**Extrait de page:**
Selon la psychologie évolutionniste, la colère est un réflexe instinctif primaire, vestige de notre animalité primordiale. L’une de ses fonctions serait de permettre à l’individu d’assurer sa survie en s’affirmant et en s’assurant ainsi une paix relative. Mais cette paix est précaire et trompeuse, nous dit le bouddhisme. Autant le dire d’emblée : celui qui cherche dans les enseignements issus de Siddhartha Gautama quelque justification à ses emportements, en sera pour son compte. Car, comme en témoigne le Dalaï-Lama : « Un instant de colère détruit les mérites acquis souvent avec difficultés pendant des années (…) La colère est l’un des plus terribles ennemis de l’esprit. »

Une racine de la souffrance

Le Bouddha enseigne que la souffrance humaine trouve ses racines dans les kleshas, diversement traduits par « poisons », « passions » ou « souillures ». Ces kleshas sont au nombre de trois : l’ignorance (avidya), l’avidité (tanha) et l’aversion (dosa). Véronique Crombé, conférencière et pratiquante Theravada, explique que « ce qu’on traduit par aversion, c’est un rejet qui peut être violent ou non. La colère naît toujours de la frustration de ne pas avoir obtenu ce qu’on recherche. »  Ce trouble de l’esprit est intimement lié à la cause première du mal-être (dukkha) : avidya, c’est-à-dire l’ignorance de ce qu’est notre nature profonde. Ainsi, la colère est une réaction plus ou moins agressive contre tout ce qui menace notre ego illusoire, ce soi que nous imaginons dépendant et permanent.

**Consigne donnée:** Prolongez le texte sur la colère selon le bouddhisme en reprenant après sa dernière phrase.

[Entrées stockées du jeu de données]
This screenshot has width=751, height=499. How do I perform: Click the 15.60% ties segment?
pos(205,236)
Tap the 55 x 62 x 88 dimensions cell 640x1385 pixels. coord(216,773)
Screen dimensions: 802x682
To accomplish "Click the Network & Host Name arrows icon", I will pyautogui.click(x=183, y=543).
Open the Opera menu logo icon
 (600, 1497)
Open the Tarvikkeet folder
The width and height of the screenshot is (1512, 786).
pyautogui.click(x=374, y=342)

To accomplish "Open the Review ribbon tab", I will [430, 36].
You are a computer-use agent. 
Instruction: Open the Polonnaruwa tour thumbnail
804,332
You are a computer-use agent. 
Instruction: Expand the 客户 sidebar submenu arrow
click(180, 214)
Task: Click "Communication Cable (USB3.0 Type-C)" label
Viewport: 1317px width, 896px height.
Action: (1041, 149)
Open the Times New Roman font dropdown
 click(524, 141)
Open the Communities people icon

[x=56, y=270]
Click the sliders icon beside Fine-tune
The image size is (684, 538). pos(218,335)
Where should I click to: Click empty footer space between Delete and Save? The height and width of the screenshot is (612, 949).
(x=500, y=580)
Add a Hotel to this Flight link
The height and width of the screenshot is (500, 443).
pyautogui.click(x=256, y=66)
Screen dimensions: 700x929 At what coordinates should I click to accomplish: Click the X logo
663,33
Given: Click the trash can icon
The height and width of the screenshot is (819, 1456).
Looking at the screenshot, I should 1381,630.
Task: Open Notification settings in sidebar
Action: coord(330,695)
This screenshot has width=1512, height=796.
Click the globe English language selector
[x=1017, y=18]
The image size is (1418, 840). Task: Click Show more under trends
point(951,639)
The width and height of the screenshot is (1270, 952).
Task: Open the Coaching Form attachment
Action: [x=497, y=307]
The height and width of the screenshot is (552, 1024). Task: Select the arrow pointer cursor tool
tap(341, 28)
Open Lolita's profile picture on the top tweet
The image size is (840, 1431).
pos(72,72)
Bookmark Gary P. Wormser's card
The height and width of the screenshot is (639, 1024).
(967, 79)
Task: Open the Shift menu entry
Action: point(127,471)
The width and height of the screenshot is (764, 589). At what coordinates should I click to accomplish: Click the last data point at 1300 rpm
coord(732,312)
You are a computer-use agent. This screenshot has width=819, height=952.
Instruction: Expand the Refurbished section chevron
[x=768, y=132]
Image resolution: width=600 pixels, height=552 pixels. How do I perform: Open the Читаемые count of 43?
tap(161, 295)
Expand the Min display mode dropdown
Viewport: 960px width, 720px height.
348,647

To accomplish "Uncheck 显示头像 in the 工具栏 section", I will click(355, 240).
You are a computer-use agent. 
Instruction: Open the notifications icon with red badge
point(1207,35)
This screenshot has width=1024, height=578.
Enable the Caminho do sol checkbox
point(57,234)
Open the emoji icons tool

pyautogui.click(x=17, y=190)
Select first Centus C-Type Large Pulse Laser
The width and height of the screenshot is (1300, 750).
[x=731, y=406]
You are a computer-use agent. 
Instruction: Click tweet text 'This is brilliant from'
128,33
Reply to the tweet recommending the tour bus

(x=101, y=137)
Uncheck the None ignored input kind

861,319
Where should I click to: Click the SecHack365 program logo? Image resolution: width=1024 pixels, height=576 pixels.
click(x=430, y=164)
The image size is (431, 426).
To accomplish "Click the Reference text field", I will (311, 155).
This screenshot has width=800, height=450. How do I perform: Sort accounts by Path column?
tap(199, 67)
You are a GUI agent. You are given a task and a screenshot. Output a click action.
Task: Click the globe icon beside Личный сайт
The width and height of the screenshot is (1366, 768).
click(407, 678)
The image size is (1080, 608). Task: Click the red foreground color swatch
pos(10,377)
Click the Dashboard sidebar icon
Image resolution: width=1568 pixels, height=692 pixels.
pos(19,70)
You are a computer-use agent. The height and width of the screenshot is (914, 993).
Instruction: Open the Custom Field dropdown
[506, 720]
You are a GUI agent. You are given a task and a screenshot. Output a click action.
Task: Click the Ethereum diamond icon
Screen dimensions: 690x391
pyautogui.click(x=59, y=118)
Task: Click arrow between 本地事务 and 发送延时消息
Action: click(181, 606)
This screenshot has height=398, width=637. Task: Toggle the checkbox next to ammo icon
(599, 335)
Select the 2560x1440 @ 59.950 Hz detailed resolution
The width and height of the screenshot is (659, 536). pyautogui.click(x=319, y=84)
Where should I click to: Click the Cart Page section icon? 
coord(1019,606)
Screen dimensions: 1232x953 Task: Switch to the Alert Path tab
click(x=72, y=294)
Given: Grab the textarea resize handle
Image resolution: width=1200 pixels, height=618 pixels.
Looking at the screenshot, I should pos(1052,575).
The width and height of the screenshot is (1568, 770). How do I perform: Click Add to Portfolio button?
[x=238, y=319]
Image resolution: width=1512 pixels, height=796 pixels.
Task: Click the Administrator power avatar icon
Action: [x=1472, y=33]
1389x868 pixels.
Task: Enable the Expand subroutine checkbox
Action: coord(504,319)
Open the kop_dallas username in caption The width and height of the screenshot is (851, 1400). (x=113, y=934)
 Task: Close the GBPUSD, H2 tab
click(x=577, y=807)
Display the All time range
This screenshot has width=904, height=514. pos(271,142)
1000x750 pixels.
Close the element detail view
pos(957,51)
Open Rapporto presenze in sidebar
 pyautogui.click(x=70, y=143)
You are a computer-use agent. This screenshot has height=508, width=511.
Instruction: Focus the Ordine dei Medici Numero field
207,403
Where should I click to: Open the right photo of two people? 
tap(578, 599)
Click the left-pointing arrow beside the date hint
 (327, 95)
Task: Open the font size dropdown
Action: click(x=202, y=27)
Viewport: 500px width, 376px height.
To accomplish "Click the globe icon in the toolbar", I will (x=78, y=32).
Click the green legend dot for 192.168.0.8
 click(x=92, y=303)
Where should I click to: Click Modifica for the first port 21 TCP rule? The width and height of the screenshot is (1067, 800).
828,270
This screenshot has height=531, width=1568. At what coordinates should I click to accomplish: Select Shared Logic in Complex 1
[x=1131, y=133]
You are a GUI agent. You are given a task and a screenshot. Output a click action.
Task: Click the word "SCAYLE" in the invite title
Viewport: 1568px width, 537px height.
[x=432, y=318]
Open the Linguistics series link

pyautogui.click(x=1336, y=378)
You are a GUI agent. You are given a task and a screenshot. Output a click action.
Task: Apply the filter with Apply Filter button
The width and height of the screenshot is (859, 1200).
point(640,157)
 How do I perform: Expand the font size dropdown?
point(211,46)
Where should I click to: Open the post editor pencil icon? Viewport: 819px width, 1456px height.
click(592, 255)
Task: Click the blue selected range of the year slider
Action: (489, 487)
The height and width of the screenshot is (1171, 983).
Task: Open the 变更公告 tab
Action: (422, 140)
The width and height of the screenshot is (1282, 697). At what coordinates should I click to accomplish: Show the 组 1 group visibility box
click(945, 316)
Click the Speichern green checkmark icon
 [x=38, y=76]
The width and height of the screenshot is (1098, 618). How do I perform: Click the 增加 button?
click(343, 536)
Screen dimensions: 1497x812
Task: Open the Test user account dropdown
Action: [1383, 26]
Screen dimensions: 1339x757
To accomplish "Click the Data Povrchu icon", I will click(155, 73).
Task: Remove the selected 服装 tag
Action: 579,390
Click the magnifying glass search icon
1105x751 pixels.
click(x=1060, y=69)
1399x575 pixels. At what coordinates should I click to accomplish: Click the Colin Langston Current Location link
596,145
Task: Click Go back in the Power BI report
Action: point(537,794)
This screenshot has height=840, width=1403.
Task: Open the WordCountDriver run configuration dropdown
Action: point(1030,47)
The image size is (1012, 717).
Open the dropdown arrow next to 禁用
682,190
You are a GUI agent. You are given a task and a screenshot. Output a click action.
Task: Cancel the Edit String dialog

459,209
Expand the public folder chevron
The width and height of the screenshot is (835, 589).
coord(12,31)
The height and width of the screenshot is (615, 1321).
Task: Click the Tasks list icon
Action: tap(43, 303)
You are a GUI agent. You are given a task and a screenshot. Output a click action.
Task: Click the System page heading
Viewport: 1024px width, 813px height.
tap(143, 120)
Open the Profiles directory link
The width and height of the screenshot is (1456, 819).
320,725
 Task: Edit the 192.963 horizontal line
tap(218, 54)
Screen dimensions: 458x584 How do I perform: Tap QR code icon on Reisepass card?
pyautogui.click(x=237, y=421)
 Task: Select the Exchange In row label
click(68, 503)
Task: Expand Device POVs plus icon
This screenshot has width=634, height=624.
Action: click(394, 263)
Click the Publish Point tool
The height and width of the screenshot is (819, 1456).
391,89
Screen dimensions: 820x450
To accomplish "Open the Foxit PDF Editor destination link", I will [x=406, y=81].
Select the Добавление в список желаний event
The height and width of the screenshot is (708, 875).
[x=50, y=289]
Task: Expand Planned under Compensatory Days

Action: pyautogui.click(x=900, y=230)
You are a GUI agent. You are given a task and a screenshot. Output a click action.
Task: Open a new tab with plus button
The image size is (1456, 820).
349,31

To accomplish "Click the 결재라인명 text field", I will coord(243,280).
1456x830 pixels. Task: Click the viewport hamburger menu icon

**Réponse attendue:**
Marie-Stella Boussemart, nonne Gelugpa, une branche du Vajrayana, appelée improprement le bouddhisme tibétain, remarque à ce propos que « les « arhats » (1) et a fortiori les Bouddhas ont éliminé définitivement tous les kleshas. Ce qui exclut toute possibilité qu’un Bouddha se mette en colère. » Et, ajoute le médecin bouddhiste, le docteur Trinh Dinh Hy, « Si vous arrivez à avoir le moins d’ego possible, la colère disparaît immédiatement. »

Cela veut-il dire que le bouddhisme incite à rester passif devant les injustices et toute forme d’oppression ? Est-on face à une tradition qui prône l’inaction en condamnant la révolte ? Pas du tout. Car si la colère est un effet du mal-être, développer la compassion permet d’y mettre fin. Et cette qualité, précise Marie-Stella Boussemart, « comporte un aspect que l’on pourrait éventuellement appeler « indignation face à la souffrance d’autrui » ou encore « ressentir la souffrance d’autrui comme inadmissible » (et donc vouloir l’en libérer). »

Remplacer la colère par l’action

On se souvient des combats de l’abbé Pierre pour les plus démunis et ses propos face aux iniquités, lui qui affirmait : « Si nous sommes sans colère quand nous voyons les autres bafoués, exploités, humiliés, il est clair que nous ne les aimons pas. » Pour autant, le docteur Dinh Hy Trinh nous rappelle que le fondateur d’Emmaüs, en dépit de ses diatribes contre les puissants de ce monde, n’a jamais commis d’acte de violence contre quiconque. « Il s’agit dans ce cas d’une colère qui se transforme en action pour la compassion des personnes. Mais, il est important d’être vigilant à ne pas éprouver de la haine envers ceux qui ont causé la souffrance ».

Autant le dire d’emblée : celui qui cherche dans les enseignements issus de Siddhartha Gautama quelque justification à ses emportements en sera pour son compte.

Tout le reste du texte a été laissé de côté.